A procuradora Sofia Vilela de Moraes e Silva, vice-coordenadora do núcleo pela eliminação da discriminação do Ministério Público do Trabalho, acrescenta mais uma camada ao debate. Embora reconheça que o problema realmente existe em todas as áreas, ela afirma que algumas profissionais têm sim uma exposição maior ao assédio.
“Devido ao machismo, há uma fetichização e objetificação de algumas profissões que piora a situação para algumas profissionais”, afirma ela, que cita profissões como secretárias, enfermeiras, aeromoças, garçonetes, além de atrizes e modelos, entre as mais impactadas.
“Profissionais que lidam com o público sofrem violação não só dos empregadores, mas também dos clientes”, diz Vilela.
Dados imprecisos
O caso de José Mayer gerou a campanha #ChegaDeAssédio. Atrizes e funcionárias da Globo chegaram a usar camisetas com os dizerem “Mexeu com uma, Mexeu com todas”.
As mobilizações vão além do segmento audiovisual. Há movimentos, por exemplo, como o “Deixa Ela em Paz”, coletivo feminista de intervenções urbanas que luta contra a discriminação de gênero e pela autonomia das mulheres.
“Quando comecei na carreira, sempre tinham brincadeiras, comentários. Só o fato de você não poder usar a roupa que quer porque os caras não respeitam já é uma agressão”, diz a cinematógrafa Amanda Barroso.
Apesar da comoção, não há dados exatos sobre o quanto o problema é comum no ambiente de trabalho no Brasil.
Circula pela internet um dado atribuído à OIT (Organização Internacional do Trabalho) de que 52% das mulheres teriam sofrido assédio no emprego. No entanto, a entidade informou à BBC Brasil que a informação é falsa, e que não tem nenhuma pesquisa que aponte esse ou outro número sobre assédio sexual no ambiente de trabalho no Brasil.
Segundo a promotora Sofia Vilela de Moraes e Silva, é difícil ter um panorama do problema em números porque, além de não haver pesquisas confiáveis, casos de assédio são muito subnotificados.
“As pessoas têm receio de falar, medo de perder o emprego, de serem alienadas. A gente ouve dezenas de relatos, mas sabe que são raros os casos que chegam a órgãos externos à empresas ou ao Ministério Público Trabalho. O que alcançam a Justiça são menos ainda”, afirma ela.
Além, disso, diz, o crime acaba não sendo tão investigado ou punido internamente pelas empresas como crimes contra seu patrimônio, como um furto ou diferença de caixa.
A violação pode acontecer com ambos os sexos, mas a grande maioria das vítimas são mulheres, segundo o Ministério Público do Trabalho. E os agressores costumam ser reincidentes.
“É muito raro casos em que o homem faz isso só uma mulher específica.

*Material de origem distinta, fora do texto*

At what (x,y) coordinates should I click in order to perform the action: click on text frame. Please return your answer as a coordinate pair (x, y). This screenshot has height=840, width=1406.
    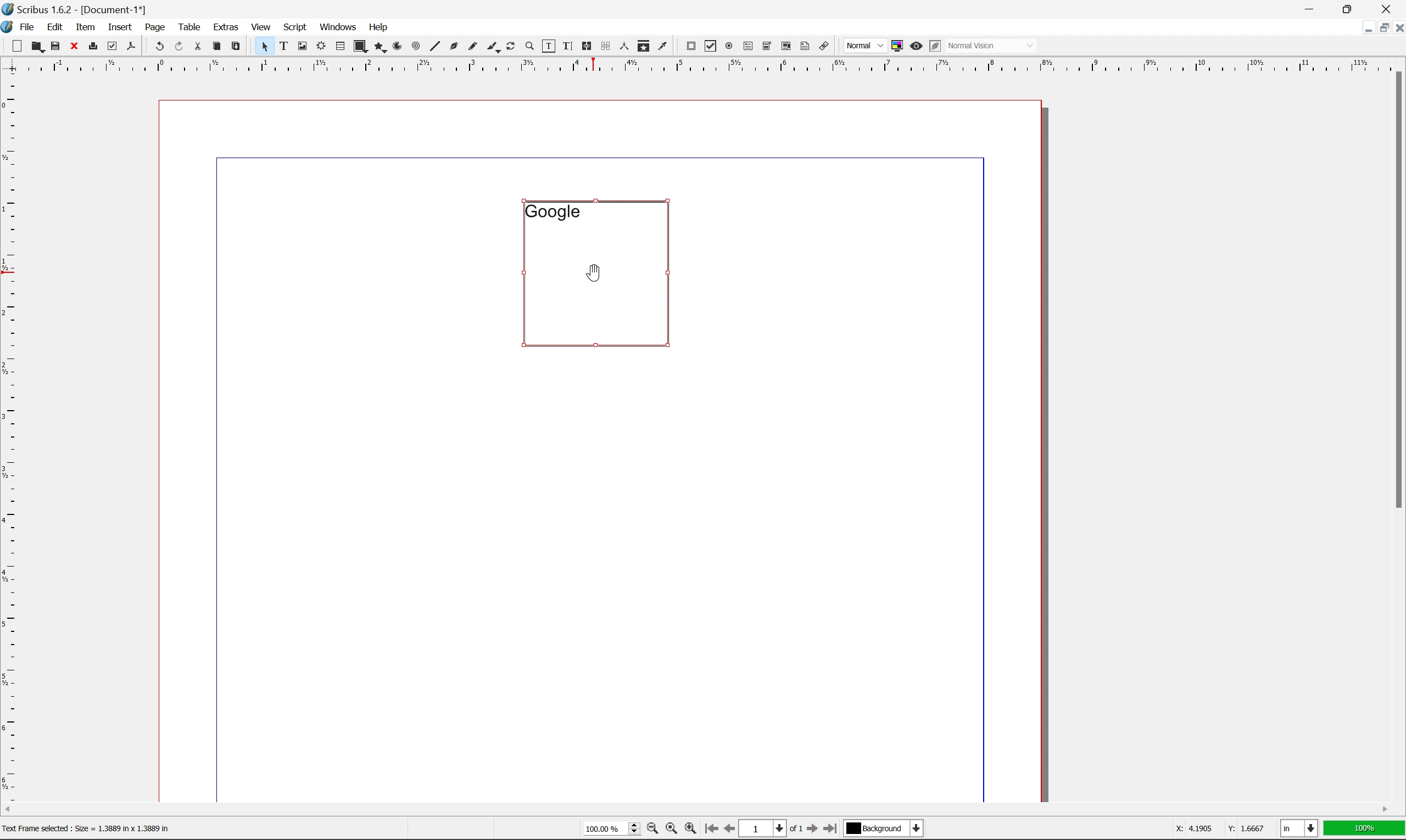
    Looking at the image, I should click on (284, 45).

Em geral o comportamento se repete”, diz a procuradora.
Segundo ela, os homens têm um papel importante não só em manter a própria conduta correta. “Eles precisam topar ser testemunhas em processos e a têm a responsabilidade de não contribuir para um ambiente hostil”, afirma.
O assédio sexual é crime no Brasil. Ele é definido pelo Código Penal como um ato em que uma pessoa se aproveita de sua condição de superior hierárquico ou de posição de poder inerente ao seu cargo para obter forçosamente uma vantagem sexual.
Quando a vítima não está em uma situação de desvantagem em relação ao abusador, a prática não pode ser considerada crime de assédio, mas isso não significa que a conduta não possa ser punida.
De acordo com o Ministério Público do Trabalho, a empresa pode responder a ações trabalhistas se não tomar uma atitude.
“Ela tem a obrigação de garantir um ambiente seguro e, portanto, responsabilidade por assédios praticados por seus funcionários”, diz a procuradora Sofia Vilela.